10 thoughts on “Love & Relationship Advice: Is it a Good Idea to Live Together?

  1. GEMINI

    Thanks Sonja, for your article. But, it really does not matter wither your married or single
    these days. I myself do not need a marriage certificate to love a person (commit), it only ties you financially. I think living together is a good idea, because you get to know the person and his and hers habits etc. and decide wither you want to stay with that person or not. Now a days he or she can leave you regardless of a piece of paper. I will live with a person and commit communication is very important too.

    Reply
  2. Francie

    What if he moves in with me and he is going to pay me a set amount for him and his 11 yr. old son. I will pay all the bills except for half of the food cost. He has a lot of debt and cutting down on his living expenses will allow him to pay of his debt earlier. I have my own home. After a time, if we split, will he be entitled to half my assets? Is a cohabitation agreement in order here?

    Reply
  3. Bob Sender

    What research are you referring to, because it doesn’t sound like you have any idea what you are talking about?

    Reply
  4. lorraine

    If you are a person who is set in your ways it is probably better that you live alone.
    However this is a topic that could be long debated. I think it is a better choice later
    in life if you were already once married and are alone rather then when you are still
    young enough to start a life and family with some one .

    Reply
  5. HELEN GARRETT

    well I’M GLAD THAT THIS MESSAGE WAS MENTION,BECAUSE FOR THE COUPLES WHO ARE INTERESTED IN A FUTURE OF SERIOUS COMMETMENT GO AHEAD. I WISH U THE BEST. MYSELF I WAS NOT SUSSESFUL, IT WASN’T FOR ME. SO NOW SINGLE LIFE IS FOR ME.

    Reply
  6. TERRY

    Let’s face facts ladies, if you want a relationship to work the most important thing is not to be manipulated by friends and family. This is where a lot of arguments come from. Money is next, the days of a woman staying home and looking after the house are gone. Friends and family will be jealous of the time spent with your partner. But where are your friends family when you’re hurting and feeling lonely ? Remember everyone has different experience’s , so friction is going to occur, and comprises made so both of you will be happy.

    Reply
  7. Hazel

    Hi

    This REALLY is a situation my girlfriend Went/ Is Going Through………………….
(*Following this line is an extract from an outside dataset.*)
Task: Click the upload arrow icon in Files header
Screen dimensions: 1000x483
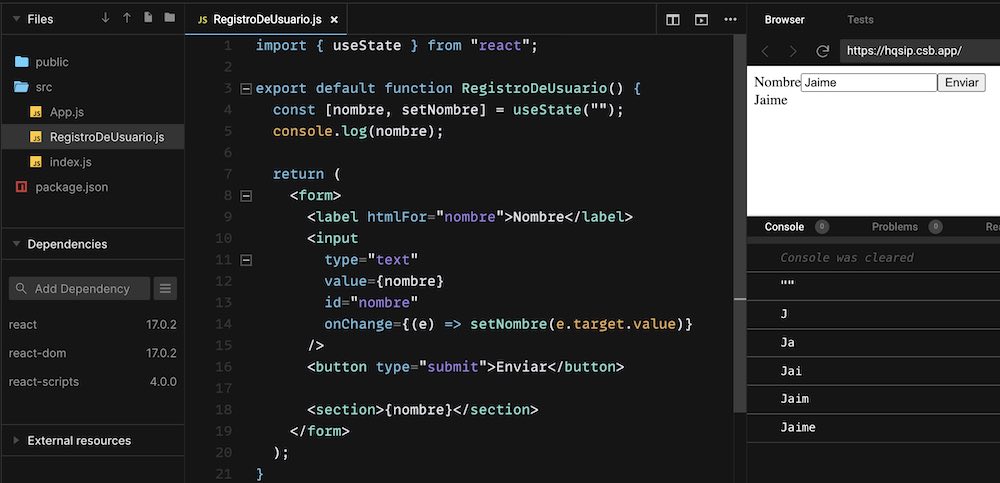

    I have a question. What do you say if you allow someone to Move in w/you (who had no job or vehicle) & you give them access you all your space (drives your car also) & 2 months later they tell you they’re Still in live w/ their ex. ARGUMENT. You let them Stay. Then later, they have a problem w/you giving them the “back door key” instead of the “front door” key. ARGUMENT. You let them Stay. Then, they tell you their 19 yr old son HAS to move in because it’s a “Package Deal” or they’ll move back home(w/ their Mom). DISAGREEMENT. You let them Leave while Still maintaining a strained relationship. Later, you get into a disagreement w/ a sports
    teammate of theirs who Literally Curses you out in front if their teammates & afterwards your significant other goes to hug them, in your view; when you express the disrespect you feel behind THAT, AFTER this person has Cursed you out says, Loud enough for the team to hear, “This is my friend, I can hug him if I want”. ALL THIS IN 3 1/2 months. There’s more but that’s enough for now.